Critical Self-Reflection and Opening Up Philosophy

As we announced April 23, Feminist Philosophers is shutting down. This is one of a series of posts by FP bloggers looking back on the blog and bidding it farewell.

I started blogging here in the summer of 2012, four years into my Ph.D. program. When I began that program in the fall of 2008, I didn’t know much of anything about feminist philosophy, and I didn’t care to know anything about it. I thought gender was a shallow and inconsequential human category, so there was surely nothing interesting for philosophers to say about it. Furthermore, since it seemed like there weren’t many women in philosophy, I had a suspicion that any sub-field dominated by them (applied ethics, feminist philosophy) was probably not that good.

By the time this blog invited me to join, I had had some major shifts in my epistemic and ethical worldviews, and had switched from specializing in philosophy of physics to philosophy of psychology, with plans to write a dissertation on gender & race stereotypes and self-identity. I had discovered, in large part through blogs and connecting with philosophers over social media, that there was, in fact, a lot of interesting things for philosophers to say about gender (and other socially hierarchical categories.) I had also discovered that the demographics of the field were not such an obvious case of how the meritocratic chips had fallen.
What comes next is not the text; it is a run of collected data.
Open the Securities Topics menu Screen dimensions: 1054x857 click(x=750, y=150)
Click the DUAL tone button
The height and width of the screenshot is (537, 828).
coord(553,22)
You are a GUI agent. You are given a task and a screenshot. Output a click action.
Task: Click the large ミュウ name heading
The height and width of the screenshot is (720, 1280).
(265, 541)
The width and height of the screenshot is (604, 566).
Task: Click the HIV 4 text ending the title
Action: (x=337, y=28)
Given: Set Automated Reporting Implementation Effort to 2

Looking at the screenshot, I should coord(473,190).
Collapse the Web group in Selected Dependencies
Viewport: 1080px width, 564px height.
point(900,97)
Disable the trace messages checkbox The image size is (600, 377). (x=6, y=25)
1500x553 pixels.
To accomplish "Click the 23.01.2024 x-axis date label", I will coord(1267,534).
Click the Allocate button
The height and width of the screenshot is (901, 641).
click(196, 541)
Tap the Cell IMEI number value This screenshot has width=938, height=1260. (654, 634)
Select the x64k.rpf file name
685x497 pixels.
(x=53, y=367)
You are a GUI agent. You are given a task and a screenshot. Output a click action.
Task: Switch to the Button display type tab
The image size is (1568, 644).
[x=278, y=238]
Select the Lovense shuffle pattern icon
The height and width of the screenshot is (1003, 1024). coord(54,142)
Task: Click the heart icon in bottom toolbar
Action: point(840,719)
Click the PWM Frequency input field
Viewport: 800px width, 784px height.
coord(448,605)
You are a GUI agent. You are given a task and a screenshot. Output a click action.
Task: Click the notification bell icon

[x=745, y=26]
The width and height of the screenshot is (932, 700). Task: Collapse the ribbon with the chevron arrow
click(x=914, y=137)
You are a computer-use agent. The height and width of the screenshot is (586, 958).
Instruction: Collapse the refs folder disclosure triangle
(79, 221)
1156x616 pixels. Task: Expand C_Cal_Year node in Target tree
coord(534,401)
Another half a decade later, I view social & feminist epistemology as my intellectual home base. One of my current interests is how phenomena like epistemic injustice and active ignorance may be playing out inside the philosophy profession, especially in terms of boundary policing and teaching practices. While there is so much work left to do, it is also striking to me what has changed since 2008. Many critiques of the profession that would have been laughed at (that I remember being laughed at about) are now taken up seriously in many places. You can even get published (in philosophy journals!) talking about them.

There is still so much work left to do, so much critical self-reflection the discipline needs to undertake. But there are people doing this work, opening up philosophy to new subfields, new methodologies, new conceptions of itself. I would like to highlight some of the work being done to help us let go of these unnecessarily rigid and hierarchical boundaries…though in some cases a more apt analogy may be that people are taking up sledgehammers to those walls and gates.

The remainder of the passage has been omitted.